In a JAMA Internal Medicine editorial, Deborah Grady, MD, MPH, of the University of California San Francisco, agreed with the recommendations with regard to chronic conditions. However, she warned against the potential for clinicians to “fail to distinguish the use of [hormone therapy] for prevention of chronic diseases from its use for relatively short-term treatment to relieve menopausal symptoms.” She added that “this fear of [hormone therapy] is overblown,” a sentiment echoed by the North American Menopause Society.
In another accompanying editorial in JAMA, Cora Lewis, MD, MSPH, of the University of Alabama at Birmingham, and Melissa Wellons, MD, MSH, of Vanderbilt University Medical Center in Nashville, agreed, writing that “symptom relief [for menopausal symptoms] is distinct from long-term prevention of chronic disease.” They also recommended a future trial testing the timing hypothesis — which suggests a benefit of hormone therapy if initiated closer to the time of menopause — would be beneficial, although unlikely due to the need for “extremely large sample sizes.”
Although there is “no evidence” that the risk-benefit profile for hormone therapies may vary between race, ethnicity, and age groups, the USPSTF highlighted that the majority of women in the WHI were white, and therefore the trial may not have fully parsed out any potential differences. The task force suggested a meta-analysis of individual patient information could be helpful in identifying said differences.

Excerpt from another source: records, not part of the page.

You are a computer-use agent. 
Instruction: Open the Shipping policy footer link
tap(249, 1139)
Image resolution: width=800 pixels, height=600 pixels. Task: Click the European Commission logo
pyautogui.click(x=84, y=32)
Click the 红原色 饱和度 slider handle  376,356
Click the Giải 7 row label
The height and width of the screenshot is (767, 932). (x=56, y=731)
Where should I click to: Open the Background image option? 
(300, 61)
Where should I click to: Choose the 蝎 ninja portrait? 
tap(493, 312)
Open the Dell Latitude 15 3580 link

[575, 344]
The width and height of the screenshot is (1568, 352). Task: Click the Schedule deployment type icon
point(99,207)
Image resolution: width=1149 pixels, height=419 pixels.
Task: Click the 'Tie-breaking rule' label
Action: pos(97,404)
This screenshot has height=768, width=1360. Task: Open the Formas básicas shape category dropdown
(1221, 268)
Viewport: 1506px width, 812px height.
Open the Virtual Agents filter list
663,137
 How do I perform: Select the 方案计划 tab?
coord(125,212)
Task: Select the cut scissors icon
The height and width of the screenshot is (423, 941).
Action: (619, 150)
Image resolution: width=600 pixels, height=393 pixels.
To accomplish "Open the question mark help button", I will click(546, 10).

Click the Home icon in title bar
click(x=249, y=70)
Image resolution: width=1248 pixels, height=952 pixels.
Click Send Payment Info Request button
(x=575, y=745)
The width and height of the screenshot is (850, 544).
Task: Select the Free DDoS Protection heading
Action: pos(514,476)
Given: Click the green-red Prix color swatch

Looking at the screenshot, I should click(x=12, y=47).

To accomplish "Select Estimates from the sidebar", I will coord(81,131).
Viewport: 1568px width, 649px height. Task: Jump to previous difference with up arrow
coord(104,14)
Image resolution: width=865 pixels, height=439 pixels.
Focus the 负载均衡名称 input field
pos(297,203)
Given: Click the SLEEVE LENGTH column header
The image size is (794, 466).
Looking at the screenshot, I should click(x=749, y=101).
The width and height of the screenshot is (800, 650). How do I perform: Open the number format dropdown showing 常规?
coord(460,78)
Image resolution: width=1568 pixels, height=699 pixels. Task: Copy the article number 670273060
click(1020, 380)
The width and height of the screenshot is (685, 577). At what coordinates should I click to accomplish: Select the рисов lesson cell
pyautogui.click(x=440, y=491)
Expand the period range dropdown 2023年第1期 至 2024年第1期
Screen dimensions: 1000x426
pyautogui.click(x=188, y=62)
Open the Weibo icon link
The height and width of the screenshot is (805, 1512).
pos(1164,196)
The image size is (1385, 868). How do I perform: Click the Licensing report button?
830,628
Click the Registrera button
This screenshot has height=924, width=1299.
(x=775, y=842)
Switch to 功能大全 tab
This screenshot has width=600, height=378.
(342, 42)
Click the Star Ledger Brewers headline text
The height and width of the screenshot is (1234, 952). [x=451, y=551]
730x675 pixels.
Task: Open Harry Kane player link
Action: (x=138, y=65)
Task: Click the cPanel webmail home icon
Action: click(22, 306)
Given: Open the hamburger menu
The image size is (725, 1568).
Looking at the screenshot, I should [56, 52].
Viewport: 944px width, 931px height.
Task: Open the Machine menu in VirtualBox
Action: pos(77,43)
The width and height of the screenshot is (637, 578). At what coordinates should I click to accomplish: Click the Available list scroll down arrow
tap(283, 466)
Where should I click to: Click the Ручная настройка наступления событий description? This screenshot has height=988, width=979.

The USPSTF offered alternative approaches to chronic disease prevention in postmenopausal women, such as daily, low-dose aspirin to reduce colorectal cancer and cardiovascular disease risk, and behavioral counseling for cardiovascular disease risk reduction in those who are overweight, obese, or carry other risk factors.
The USPSTF recommendations by Grossman’s group was supported by the Agency for Healthcare Research and Quality (AHRQ). Grossman disclosed no relevant relationships with industry.
The evidence report by Gartlehner’s group was supported by the AHRQ, the U.S. Department of Health and Human Services, and USPSTF. Gartlehner and co-authors disclosed no relevant relationships with industry.
Lewis disclosed serving as principal investigator for the WHI Clinical Center at the University of Alabama at Birmingham. Wellons disclosed serving as a junior faculty consultant for the WHI Southeast Regional Center and a relevant relationship with Pfizer.
Grady disclosed no relevant relationships with industry.